Capturing the vivid intimacy of journaling combined with the photographic realism of  rich poetry, Thelma Barselow’s collection of poetry is a volume of poetry that any serious reader of poetry will not want to miss!!

Synopsis, taken from the Amazon product page:

“This collection of poetry spans the years and encompasses a lifetime of observations, broken down into simple, yet elegant and sometimes whimsical poems. Some of the poems are religious, others are merely soulful.

Thelma has spent her life caring for others, starting with her children and her husband. That career included caring for the children of others, and ultimately, taking care of Alzheimer’s patients which she did until her recent retirement.

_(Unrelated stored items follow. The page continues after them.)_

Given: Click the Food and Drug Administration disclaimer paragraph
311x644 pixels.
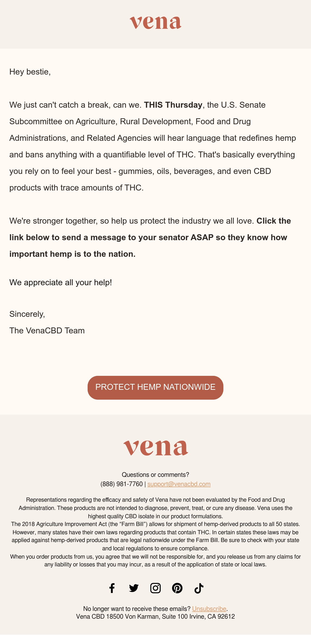Looking at the screenshot, I should click(156, 508).
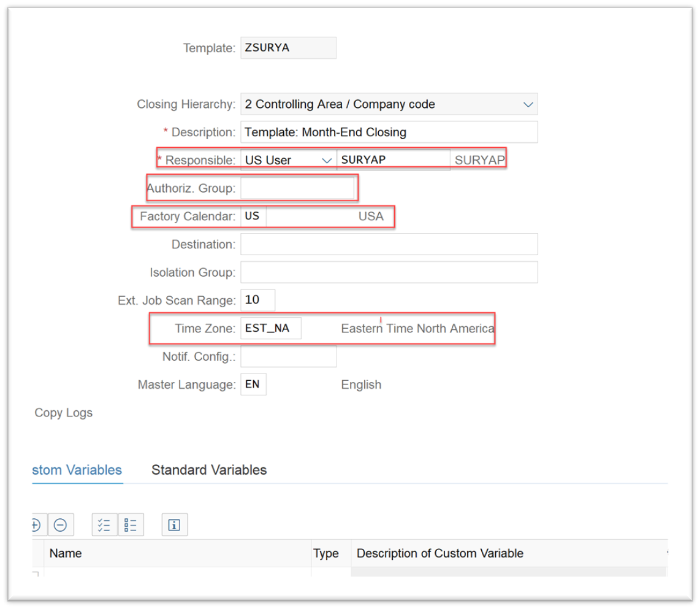Click the add row plus icon

coord(36,524)
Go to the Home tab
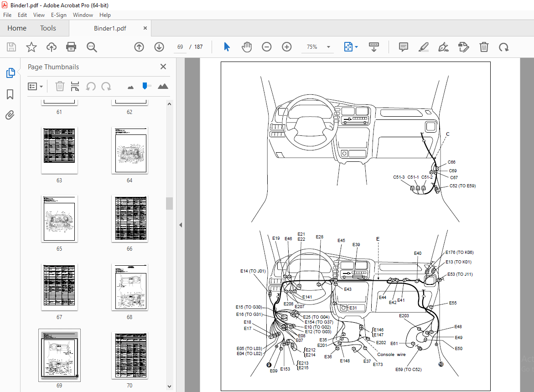The height and width of the screenshot is (392, 534). point(17,28)
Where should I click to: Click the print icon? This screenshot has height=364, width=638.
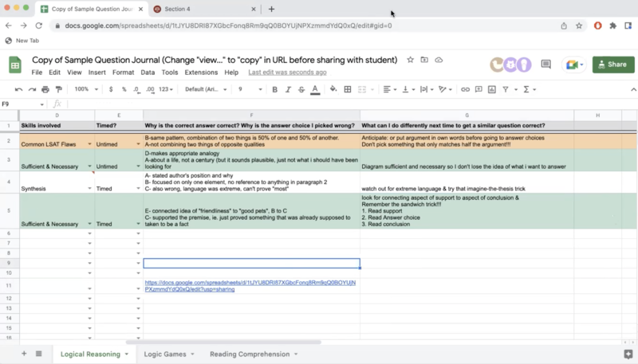click(46, 89)
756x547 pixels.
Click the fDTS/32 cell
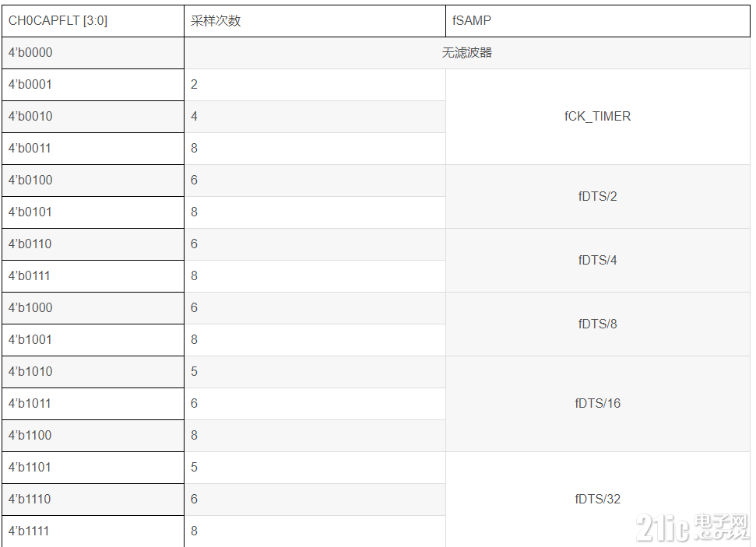point(598,500)
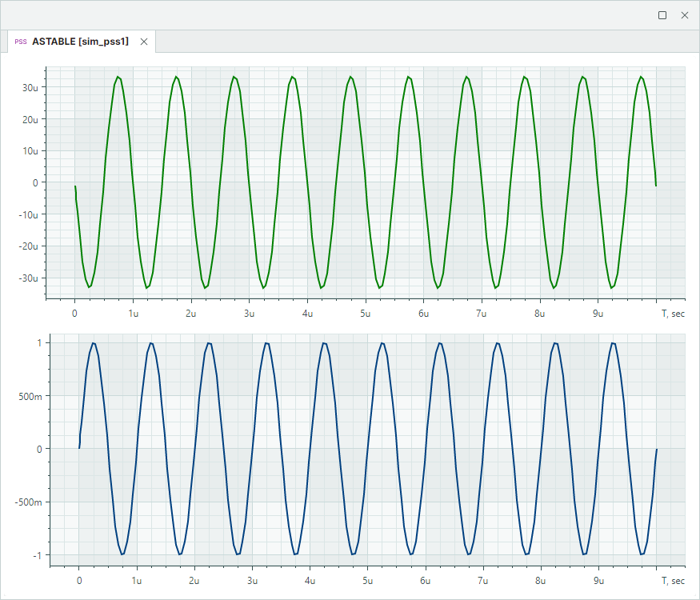Click the 'T, sec' label of lower plot
This screenshot has height=600, width=700.
click(673, 581)
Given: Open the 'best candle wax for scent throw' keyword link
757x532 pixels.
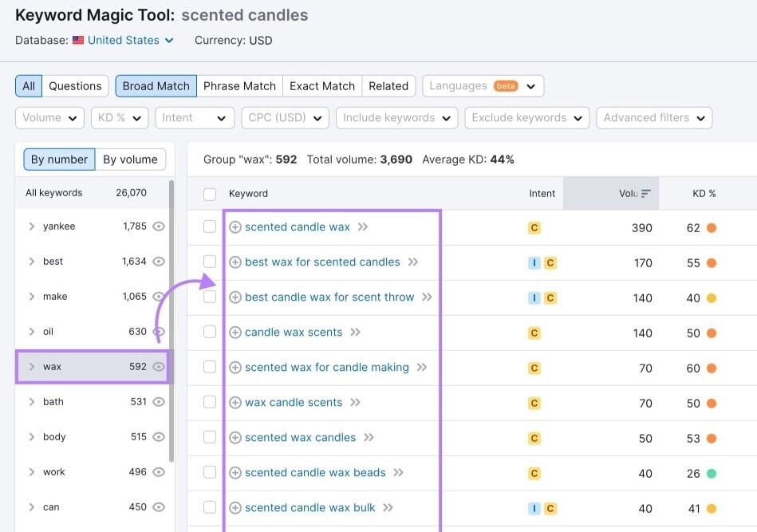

She has many stories to tell and I hope that someday she will tell them all. Until then, please enjoy this collection of her words, her thoughts, her passing reflections.”

This is a poetry collection, which Anne Rice made sure to buy five copies for friends and family:

Anne share
Poem-of-the Day:

**If you have an eidetic memory (the type of memory that lets you recall images and sounds without mnemonic tricks), you may be able to memorize fragments of these poems. Many of the poems featured here will be short, highly visceral,as are most of the poems contained in Thelma Barselow’s poem collection- Time’s Passing Reflections

   Today’s featured poem is written by one of my absolute favorite poets, Percy Shelley (husband of Mary Shelley), a poet I was introduced to during my undergraduate years. His poems are commonly very long, so this poem aptly titled “A Lament,” is one of his shorter poems.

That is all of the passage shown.